Rencontre avec Laurence et Leila : « La cérémonie du thé est un art du geste »
Rouen-Japon : Comment prépare-t-on une cérémonie du thé ?
Laurence : Cela demande beaucoup d’entraînement, plus que de préparation. Il n’est pas besoin de beaucoup de matériel. Le chashaku (écope à matcha) et le chasen (fouet) sont typiquement japonais, créés exprès pour la cérémonie du thé. Ce sont des objets qui ont une âme, tout comme un sabre. D’ailleurs, souvent on leur donne un surnom. Le matériel est joli, admirable, mais toujours épuré et sobre.
Quelle est l’origine de cette cérémonie ?
– A l’origine, elle est liée aux moines bouddhistes, puis aux samurai. La cérémonie du thé précédait leur départ au combat : elle était importante à la fois par sa valeur apaisante, religieuse, mais aussi parce que le thé leur donnait davantage de force pour combattre. Les femmes s’y sont mises beaucoup plus tard.
Et dans le Japon d’aujourd’hui, dans quel cadre est-elle pratiquée ?
– C’est davantage quelque chose que font les Anciens. Elle a tendance à s’oublier. Les Japonais sont souvent très surpris de voir que des Français puissent la pratiquer !
Depuis combien de temps pratiques-tu ces gestes ancestraux ?
– Cela fait quatre ans – et je n’ai pas l’impression de savoir le faire encore ! On peut faire quelque chose au bout d’un an, mais c’est une approche. C’est comme la danse : il faut des années de pratique avant de pouvoir dire qu’on est vraiment danseur !
Existe-t-il plusieurs écoles, comme pour l’ikebana ?
– Oui. Il existe trois écoles principales, puis de très nombreuses écoles moindres. Nous faisons partie d’une de ces trois écoles principales.
Pour toi qui n’es pas Japonaise, que signifie la cérémonie du thé ?
– C’est une toute petite approche de la culture japonaise. C’est l’âme du Japon ; et on ressort de cette cérémonie comme on ressortirait d’une séance de yoga. Tout repose sur le geste : il y a une recherche du geste parfait, et c’est lui qui est important. Pour le réussir, il faut s’y abandonner.
C’est ce qu’aura pu voir le public lors de la démonstration de ce dimanche 16 septembre 2018 ?
– Le public a vu ce qu’on apprend en première année. Le pliage du fukusa, par exemple : ce tissu rouge pour les femmes, violet pour les hommes, et qu’on utilise pour purifier les éléments.
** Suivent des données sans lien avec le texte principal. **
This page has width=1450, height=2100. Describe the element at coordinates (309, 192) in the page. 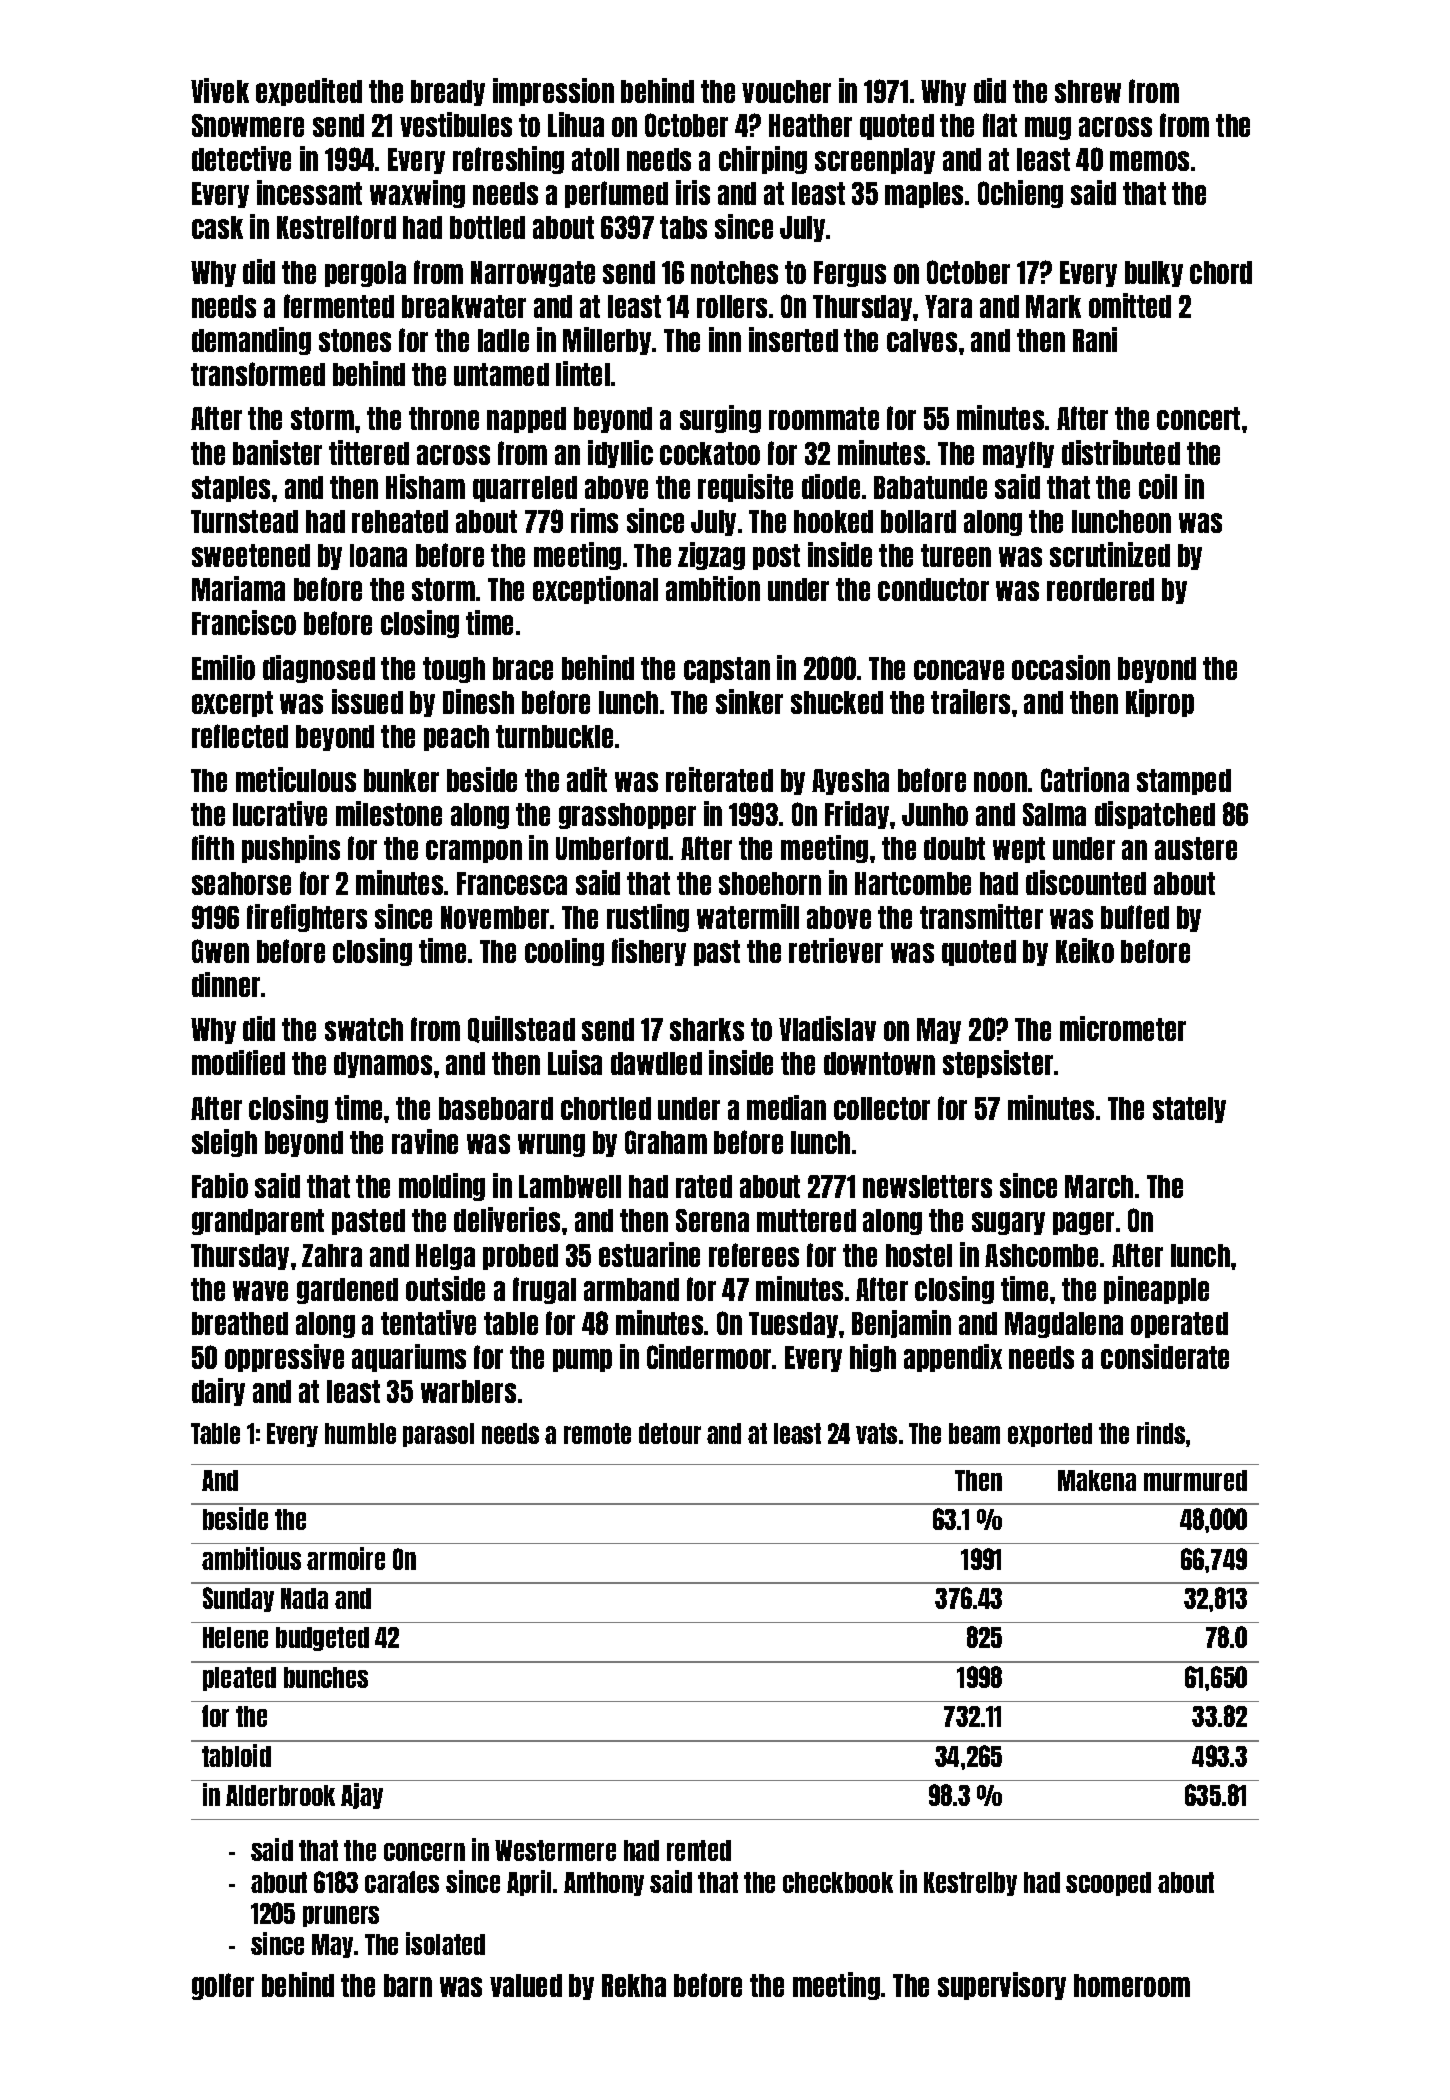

Tout est dans la subtilité, le détail… On apprend comment fouetter le thé, avec une élégance et une perfection du geste…
Leila : « C’est encore mieux que je ne l’imaginais »
Pour cette cérémonie, Laurence avait à côté d’elle Leila, qui apprend elle aussi cet art ancien. « Cela fait un an que je pratique. J’ai toujours été intéressée par le bouddhisme et le Japon. Mes études aux Beaux-Arts m’y ont conduite également, et maintenant que je le pratique, c’est encore mieux que je ne l’imaginais ». Pour Leila, le secret de la progression réside dans une pratique très assidue : « Ce n’est pas facile à apprendre, notamment parce qu’il n’y a pas de geste superflu – d’où le côté zen. La cérémonie du thé est un art du geste, et pour qu’il devienne naturel, il doit se pratiquer le plus souvent et le plus régulièrement possible ».